• Text extract

____________________

Why running a password manager in Docker?
Setting up a read-only container
Let’s add new passwords!
Conclusion: How to block strace?

Why running a password manager in Docker?

Before we start, you may wonder why I wanted to run a password manager in a Docker container.

First of all, I like the idea of running a local password manager – as opposed to one running in a website – so that I understand where the passwords are stored, and where I back them up. Of course, that’s a personal choice, and I find it great that users have many options to choose from to setup a password manager.

The second part is running it in a container. I was quite inspired when I first read Jessie Frazelle’s blog post about running desktop applications in Docker containers a few years ago. I think it’s a great idea, for the following reasons.

From a security point of view, it allows to relatively easily restrict access to resources available to each application. My password manager doesn’t need access to either of the Internet, my sound card, or my documents – it only needs to access a password file and the clipboard. Without a container, all applications basically have access to all of the resources on my desktop.

____________________

• Source material
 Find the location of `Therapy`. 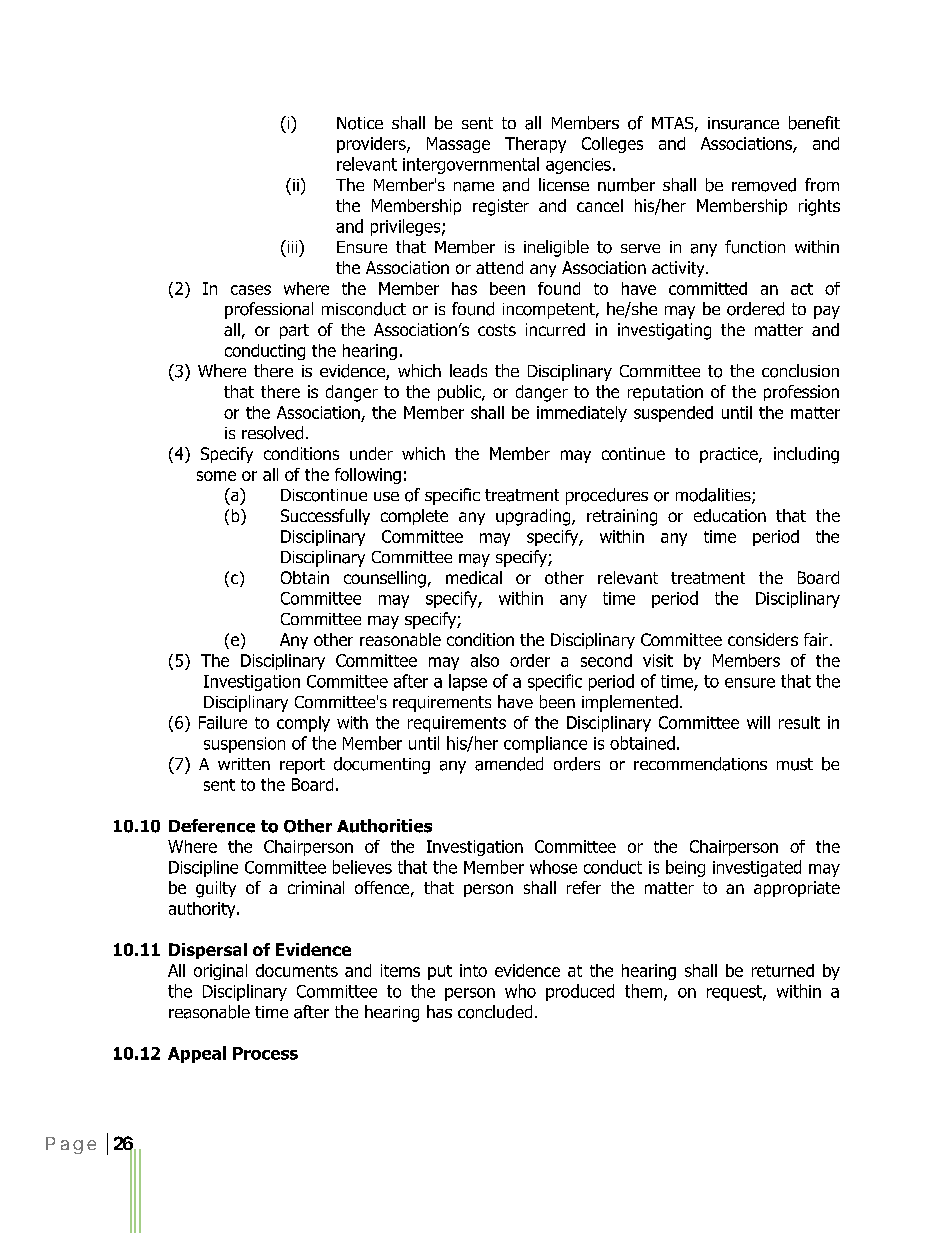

____________________

From the text on running a password manager in Docker, echo the passage that begins at the words "Setting up a" and stops after the words "the following reasons.".

• Response
Setting up a read-only container
Let’s add new passwords!
Conclusion: How to block strace?

Why running a password manager in Docker?

Before we start, you may wonder why I wanted to run a password manager in a Docker container.

First of all, I like the idea of running a local password manager – as opposed to one running in a website – so that I understand where the passwords are stored, and where I back them up. Of course, that’s a personal choice, and I find it great that users have many options to choose from to setup a password manager.

The second part is running it in a container. I was quite inspired when I first read Jessie Frazelle’s blog post about running desktop applications in Docker containers a few years ago. I think it’s a great idea, for the following reasons.